Estimation of urban traffic density from street camera images
Tutor / director / evaluatorBéjar Alonso, Javier
Document typeBachelor thesis
Rights accessOpen Access
Traffic is a very real problem in today’s world. Elon Musk, CEO of SpaceX and Tesla, has created a start-up which aims to bore tunnels to better manage traffic. While we do not dare to challenge him, we propose to better manage traffic on roads by leveraging currently available technologies in a novel way. Our project aims to give accurate real-time predictions of traffic, so that prospective commuters can choose routes that are free of traffic, thereby automatically balancing traffic. There are systems in place which give estimates of traffic but ours is cheaper, easier, and much more comprehensive. Many existing systems solve the problem of estimation of traffic mathematically, by using positions of different cars, average speed of cars passing, etc. as statistics.
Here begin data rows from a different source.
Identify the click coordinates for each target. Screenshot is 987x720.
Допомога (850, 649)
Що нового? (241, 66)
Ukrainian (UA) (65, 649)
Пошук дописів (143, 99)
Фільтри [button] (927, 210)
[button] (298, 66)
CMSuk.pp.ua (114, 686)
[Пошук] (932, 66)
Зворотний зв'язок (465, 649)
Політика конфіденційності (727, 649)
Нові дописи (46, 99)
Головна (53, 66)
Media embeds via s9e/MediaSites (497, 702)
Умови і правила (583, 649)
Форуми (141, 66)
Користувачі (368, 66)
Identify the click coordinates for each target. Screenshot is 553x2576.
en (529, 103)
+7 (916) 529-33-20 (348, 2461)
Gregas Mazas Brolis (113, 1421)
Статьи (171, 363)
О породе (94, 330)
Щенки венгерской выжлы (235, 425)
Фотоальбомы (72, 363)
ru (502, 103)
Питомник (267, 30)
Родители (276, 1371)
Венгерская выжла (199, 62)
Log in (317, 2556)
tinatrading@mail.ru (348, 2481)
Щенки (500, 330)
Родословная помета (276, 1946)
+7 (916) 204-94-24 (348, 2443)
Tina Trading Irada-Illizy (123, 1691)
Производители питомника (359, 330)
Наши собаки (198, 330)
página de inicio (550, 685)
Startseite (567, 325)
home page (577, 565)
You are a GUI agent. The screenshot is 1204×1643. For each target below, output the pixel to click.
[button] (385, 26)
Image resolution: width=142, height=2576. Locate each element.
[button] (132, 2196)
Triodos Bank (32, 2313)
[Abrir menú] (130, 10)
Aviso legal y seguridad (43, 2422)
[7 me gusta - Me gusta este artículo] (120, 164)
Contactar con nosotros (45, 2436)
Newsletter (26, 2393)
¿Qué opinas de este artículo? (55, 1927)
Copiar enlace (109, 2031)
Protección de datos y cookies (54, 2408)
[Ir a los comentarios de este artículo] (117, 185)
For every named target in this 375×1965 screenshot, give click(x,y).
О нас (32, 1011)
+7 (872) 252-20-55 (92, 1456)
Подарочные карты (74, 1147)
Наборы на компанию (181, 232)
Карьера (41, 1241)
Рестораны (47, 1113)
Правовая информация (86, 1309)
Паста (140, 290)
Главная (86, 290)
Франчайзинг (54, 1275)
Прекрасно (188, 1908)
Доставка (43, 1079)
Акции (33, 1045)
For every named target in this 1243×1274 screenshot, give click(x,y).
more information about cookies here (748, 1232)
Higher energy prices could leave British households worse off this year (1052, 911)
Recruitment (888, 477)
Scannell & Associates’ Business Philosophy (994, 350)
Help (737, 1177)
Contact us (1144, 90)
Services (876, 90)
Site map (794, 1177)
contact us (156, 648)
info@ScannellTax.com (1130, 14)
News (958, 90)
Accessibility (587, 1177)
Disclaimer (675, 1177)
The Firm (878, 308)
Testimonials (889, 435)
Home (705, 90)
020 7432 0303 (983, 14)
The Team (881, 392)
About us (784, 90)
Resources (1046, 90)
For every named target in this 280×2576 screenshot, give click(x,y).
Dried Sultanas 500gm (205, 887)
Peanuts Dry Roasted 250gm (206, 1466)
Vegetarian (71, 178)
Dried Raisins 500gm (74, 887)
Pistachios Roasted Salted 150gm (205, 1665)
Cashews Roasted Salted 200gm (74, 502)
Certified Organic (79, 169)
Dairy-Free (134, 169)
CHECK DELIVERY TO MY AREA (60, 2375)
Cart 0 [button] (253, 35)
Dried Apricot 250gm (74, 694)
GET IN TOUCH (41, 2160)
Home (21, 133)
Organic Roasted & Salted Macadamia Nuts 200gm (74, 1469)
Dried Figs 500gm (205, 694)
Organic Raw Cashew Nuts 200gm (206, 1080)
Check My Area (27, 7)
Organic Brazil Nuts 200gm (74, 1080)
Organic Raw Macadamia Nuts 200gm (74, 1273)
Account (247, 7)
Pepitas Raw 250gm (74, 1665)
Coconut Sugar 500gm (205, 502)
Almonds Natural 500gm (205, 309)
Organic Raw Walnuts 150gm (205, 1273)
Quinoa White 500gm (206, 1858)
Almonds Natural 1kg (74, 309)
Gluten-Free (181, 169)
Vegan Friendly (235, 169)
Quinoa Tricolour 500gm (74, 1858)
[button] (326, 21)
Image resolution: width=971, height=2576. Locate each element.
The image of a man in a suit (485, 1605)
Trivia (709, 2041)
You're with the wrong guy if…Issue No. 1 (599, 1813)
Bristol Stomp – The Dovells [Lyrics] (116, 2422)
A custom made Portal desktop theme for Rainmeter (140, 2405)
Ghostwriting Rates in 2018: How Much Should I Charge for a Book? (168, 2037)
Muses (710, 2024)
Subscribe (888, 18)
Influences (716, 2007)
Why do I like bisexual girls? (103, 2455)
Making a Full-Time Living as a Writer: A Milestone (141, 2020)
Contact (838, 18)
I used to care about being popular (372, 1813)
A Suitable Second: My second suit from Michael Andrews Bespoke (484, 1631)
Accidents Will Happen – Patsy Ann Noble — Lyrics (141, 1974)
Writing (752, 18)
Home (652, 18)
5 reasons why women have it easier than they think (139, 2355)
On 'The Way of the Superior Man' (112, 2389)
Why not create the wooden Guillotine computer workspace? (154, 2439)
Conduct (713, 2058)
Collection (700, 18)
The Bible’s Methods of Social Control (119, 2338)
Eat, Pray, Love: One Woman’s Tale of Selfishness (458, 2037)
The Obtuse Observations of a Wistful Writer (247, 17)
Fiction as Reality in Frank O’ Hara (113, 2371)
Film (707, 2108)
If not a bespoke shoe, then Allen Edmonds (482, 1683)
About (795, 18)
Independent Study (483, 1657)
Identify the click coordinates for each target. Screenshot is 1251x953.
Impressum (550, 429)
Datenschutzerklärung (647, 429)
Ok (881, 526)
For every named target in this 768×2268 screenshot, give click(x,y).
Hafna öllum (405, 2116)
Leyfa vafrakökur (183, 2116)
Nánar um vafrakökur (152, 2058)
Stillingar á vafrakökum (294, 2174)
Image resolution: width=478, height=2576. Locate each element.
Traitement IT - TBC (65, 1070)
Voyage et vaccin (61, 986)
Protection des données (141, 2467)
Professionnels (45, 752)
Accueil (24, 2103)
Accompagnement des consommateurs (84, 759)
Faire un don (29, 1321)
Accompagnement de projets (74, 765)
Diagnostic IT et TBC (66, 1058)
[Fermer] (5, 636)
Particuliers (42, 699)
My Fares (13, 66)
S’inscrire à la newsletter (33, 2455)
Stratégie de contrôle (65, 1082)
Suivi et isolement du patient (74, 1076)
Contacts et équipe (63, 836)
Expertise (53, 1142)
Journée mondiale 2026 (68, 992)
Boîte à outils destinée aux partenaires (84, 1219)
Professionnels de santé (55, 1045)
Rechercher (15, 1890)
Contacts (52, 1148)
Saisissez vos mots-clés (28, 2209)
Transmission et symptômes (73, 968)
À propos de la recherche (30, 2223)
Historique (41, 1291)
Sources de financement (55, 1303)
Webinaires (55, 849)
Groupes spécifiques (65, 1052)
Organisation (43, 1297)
We try to solve the problem as humans do. When we, humans, look at a lot of cars on a road we know it’s heavy traffic. Similarly, with recent advances in computer vision and machine learning, we can train computers to do the same. We strive to develop a program that can look at an image of a street and automatically decide whether it is congested or not. We propose to implement a model that uses a convolutional neural network (CNN) to decide whether the given image is of a congested street or a free street. We further hope to deploy this model on a Raspberry Pi Mini Computer with an attached camera, which will be installed in the street corners. Thus, the Raspberry Pi will capture images of the street at brief intervals, use the CNN to estimate traffic density and then relay this information to a central server, where further processing can be done.